TimG, no it isn't. It costs absolutely nothing.

There will always be someone pushing the envelope so your security point is again a lie.

Canada post already handles cash.

It isn't extra money.

You have done nothing to demonstrate how this would require more effort. In fact me paying money in a bank in cash or paying cash direct it is more efficient to pay direct because it doesn't involve a middle man.

Sorry your whole model is failure by design because it places banks and financial services as the gatekeepers to do business.

Your model is flawed. Banks add costs that is why they make billions. The billions don't come from thin air, and someone is definately paying.

Canada post could be a bank, it already stores goods. You just don't want to not be retarded in how you view the status quo.

You are saying, but it has to be this way, it lets banks control monetary policy and turns government into a business instead of a source of monetary control.

Fascist!

Cash is less burdeonsome than electric, which is also dependent on electricity which can fail. Cash doesn't disapear when it is hacked. Your model is technologically dependent, and requires a middle man to delegate business processes for government which the government is bound to contract with.

You subject government to private powers. You are fascist.

You are rejecting sovreignty for Canadians in how they interact with their government, and your postion is unconstitutional.

It cannot be supported.

People should have a means of direct control of their money, not be required to give it to a bank to manage as their own.

The money in your bank account is the banks not your own.

Being at the whim of financial institutions should not be forced on the people.

Giving financial institutions a veto on when to transact or allow your business is not something the public should be bound to.

We should control our own money, not be forced to give it to others who control the monetary system.

We deserve freedom of our currency, not for it to be controlled by our masters. We don't need masters.

You are lying about increased costs, in fact the government is bound and dependent on the financial services to be able to serve essential public services through your suggestion.

We should have freedom of association not Corporatocracy ruled by financial service providers.

I want to be able to pay for my passport, which is forced as a barrier to international and constitutional mobilitiy rights with Cash,

not be vetoed on my human rights by http://www.globalistagenda.org/

It lets them make more money, it does not save us money.

http://www.globalistagenda.org/finance.htm

It is more efficient to pay direct because it doesn't involve a middle man.

- - - - - - -

* **Actions to take**:
- a) Answer these about the comment on paying with cash:
(i) What does the writer say Canada Post already handles?
(ii) What item does the writer want to be able to pay for with cash?
(iii) Why does the writer say paying direct is more efficient?
- b) From the comment on paying with cash, extract the passage from "You are saying, but" up to and including "as their own.", copied word for word.
- c) Continue the comment on paying with cash from the point where it stops.
The rows have no connection to the comment on paying with cash.

* **Excerpted records**:
- - - - - - -

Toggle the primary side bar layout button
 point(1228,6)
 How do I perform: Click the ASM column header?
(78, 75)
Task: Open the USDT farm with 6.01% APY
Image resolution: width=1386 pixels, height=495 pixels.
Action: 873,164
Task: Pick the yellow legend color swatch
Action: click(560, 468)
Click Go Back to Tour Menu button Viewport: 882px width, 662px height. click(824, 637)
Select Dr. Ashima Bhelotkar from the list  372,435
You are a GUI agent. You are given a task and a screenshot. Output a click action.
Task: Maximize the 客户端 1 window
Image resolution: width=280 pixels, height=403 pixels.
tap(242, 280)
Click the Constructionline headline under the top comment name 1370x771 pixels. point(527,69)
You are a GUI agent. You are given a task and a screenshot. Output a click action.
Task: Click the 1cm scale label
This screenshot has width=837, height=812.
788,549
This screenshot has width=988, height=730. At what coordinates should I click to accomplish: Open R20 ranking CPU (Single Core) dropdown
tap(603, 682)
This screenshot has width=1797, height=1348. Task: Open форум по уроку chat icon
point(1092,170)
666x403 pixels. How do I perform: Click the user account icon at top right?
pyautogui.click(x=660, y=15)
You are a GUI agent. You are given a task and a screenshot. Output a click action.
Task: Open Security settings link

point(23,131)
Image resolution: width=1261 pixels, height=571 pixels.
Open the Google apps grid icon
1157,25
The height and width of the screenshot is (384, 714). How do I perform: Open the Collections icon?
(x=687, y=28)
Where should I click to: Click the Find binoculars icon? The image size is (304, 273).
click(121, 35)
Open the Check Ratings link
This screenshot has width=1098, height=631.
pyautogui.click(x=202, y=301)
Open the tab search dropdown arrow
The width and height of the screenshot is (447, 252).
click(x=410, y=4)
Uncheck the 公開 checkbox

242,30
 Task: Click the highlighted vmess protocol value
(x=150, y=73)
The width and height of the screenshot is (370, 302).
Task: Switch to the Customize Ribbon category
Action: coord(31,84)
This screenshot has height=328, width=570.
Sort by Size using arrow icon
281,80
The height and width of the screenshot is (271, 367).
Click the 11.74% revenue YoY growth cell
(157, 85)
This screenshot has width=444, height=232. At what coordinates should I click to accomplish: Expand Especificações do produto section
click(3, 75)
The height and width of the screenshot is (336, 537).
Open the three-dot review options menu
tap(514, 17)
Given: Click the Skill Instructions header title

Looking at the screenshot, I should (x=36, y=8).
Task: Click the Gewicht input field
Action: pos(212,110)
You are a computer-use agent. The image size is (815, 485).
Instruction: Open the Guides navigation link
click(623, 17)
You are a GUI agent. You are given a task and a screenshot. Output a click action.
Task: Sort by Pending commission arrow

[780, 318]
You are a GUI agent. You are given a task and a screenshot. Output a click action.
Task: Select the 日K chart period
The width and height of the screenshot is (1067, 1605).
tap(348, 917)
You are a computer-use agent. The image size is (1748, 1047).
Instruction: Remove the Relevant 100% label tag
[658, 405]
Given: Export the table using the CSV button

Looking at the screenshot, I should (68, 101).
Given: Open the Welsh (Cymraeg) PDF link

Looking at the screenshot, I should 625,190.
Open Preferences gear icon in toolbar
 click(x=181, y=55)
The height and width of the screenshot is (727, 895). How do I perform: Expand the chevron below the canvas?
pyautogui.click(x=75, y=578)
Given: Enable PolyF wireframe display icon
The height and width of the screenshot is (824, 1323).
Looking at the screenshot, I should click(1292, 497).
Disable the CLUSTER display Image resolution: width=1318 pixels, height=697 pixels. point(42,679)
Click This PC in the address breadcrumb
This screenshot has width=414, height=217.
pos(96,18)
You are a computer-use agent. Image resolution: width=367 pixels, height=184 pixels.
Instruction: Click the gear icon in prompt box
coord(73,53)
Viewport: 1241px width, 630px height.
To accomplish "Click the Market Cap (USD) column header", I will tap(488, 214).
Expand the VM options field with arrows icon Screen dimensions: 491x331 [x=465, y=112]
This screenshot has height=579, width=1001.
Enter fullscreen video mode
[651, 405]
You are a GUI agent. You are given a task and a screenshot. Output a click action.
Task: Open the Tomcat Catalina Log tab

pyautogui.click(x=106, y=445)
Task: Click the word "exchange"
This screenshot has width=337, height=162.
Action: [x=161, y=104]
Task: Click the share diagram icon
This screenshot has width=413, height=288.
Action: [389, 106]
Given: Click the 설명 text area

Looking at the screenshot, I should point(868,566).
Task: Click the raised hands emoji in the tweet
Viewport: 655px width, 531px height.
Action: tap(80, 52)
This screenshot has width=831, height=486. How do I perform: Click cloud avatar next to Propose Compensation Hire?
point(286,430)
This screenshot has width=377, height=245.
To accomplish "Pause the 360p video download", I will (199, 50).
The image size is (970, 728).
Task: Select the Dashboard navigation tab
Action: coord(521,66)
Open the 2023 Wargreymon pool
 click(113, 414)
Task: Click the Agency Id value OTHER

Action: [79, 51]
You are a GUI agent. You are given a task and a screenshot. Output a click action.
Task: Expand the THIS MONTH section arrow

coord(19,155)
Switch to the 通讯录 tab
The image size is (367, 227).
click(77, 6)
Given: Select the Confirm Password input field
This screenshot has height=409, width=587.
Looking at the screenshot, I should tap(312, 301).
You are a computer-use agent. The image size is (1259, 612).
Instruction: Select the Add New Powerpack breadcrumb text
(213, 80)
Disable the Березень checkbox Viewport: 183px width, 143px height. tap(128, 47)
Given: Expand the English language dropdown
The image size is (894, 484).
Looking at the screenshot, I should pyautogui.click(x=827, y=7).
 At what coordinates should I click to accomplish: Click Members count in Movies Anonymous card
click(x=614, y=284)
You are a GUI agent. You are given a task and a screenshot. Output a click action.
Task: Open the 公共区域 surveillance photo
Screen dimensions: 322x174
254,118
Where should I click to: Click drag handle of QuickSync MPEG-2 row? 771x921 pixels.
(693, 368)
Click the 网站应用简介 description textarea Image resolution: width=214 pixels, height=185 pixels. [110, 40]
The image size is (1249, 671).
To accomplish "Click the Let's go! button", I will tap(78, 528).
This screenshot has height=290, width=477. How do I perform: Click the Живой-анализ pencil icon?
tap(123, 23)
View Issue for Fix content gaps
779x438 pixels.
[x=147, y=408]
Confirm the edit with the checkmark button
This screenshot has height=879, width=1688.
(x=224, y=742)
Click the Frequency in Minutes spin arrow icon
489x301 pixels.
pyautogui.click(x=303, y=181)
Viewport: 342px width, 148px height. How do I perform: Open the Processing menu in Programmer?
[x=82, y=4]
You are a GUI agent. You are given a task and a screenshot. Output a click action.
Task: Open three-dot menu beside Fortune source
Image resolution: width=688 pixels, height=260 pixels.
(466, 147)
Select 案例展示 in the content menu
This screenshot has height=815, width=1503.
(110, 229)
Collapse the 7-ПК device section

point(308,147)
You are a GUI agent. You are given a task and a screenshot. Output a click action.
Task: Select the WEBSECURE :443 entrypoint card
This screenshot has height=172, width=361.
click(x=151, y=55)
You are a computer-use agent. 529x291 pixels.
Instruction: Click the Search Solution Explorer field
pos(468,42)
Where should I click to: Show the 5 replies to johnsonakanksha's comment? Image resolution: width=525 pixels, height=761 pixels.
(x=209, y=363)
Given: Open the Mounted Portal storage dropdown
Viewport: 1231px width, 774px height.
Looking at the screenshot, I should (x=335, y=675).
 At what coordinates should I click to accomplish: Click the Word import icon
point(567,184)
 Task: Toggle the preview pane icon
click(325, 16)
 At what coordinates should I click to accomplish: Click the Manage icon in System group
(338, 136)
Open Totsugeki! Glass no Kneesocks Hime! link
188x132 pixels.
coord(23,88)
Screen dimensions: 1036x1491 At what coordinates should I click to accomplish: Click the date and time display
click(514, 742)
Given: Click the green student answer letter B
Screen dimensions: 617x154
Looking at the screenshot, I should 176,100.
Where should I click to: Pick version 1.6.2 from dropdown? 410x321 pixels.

- - - - - - -

* **Exercise results**:
- a)
(i) Cash.
(ii) A passport.
(iii) Because it doesn't involve a middle man.

- b)
You are saying, but it has to be this way, it lets banks control monetary policy and turns government into a business instead of a source of monetary control.

Fascist!

Cash is less burdeonsome than electric, which is also dependent on electricity which can fail. Cash doesn't disapear when it is hacked. Your model is technologically dependent, and requires a middle man to delegate business processes for government which the government is bound to contract with.

You subject government to private powers. You are fascist.

You are rejecting sovreignty for Canadians in how they interact with their government, and your postion is unconstitutional.

It cannot be supported.

People should have a means of direct control of their money, not be required to give it to a bank to manage as their own.

- c)
Further these government services could be held to account and not cause a deficit by needing to pay their way with their earnings, or whatever the government sent to them. I have the hunch most funds would be flowing from government and anything paid to them would be kept at the point it went in. This is a way of insuring fiscal accountability.

If they had such a need to transfer money to the consolidated revenue fund or corporate HQ after their costs were paid perhaps cost of services should be rethought, since they would be making money off essential public services instead of providing a non-profit service.

Your process isn't providing for the government to manage expenditures and manage services logically, by insuring that costs are paid by those using the services where there are fees for services, instead of just inventing costs. It would allow them to better manage how these services are provided.

Part of the issue is that private debt is high so people don't have money, they have liquidity as long as they keep paying their debt interest.

People loose their liquidity to the whim of financial service providers if they hold electronic notes controlled by financial controllers. Cash is liquidity. Loss of liquidity is complete dependence on the controllers of the system.

Federal employees can't even have a criminal record, you are saying the people that are making passports couldn't just sell fraudulent passports, and are more likely to steal cash? You know the RCMP could commit fraud and theft too. The fact is these people are screened, and well much like the military, if these people are found then they are accounted for. People could set up skimming machines, use credit card numbers or any number of other "cashless" processes to do what would they could do with cash, so no sorry your position is faulty.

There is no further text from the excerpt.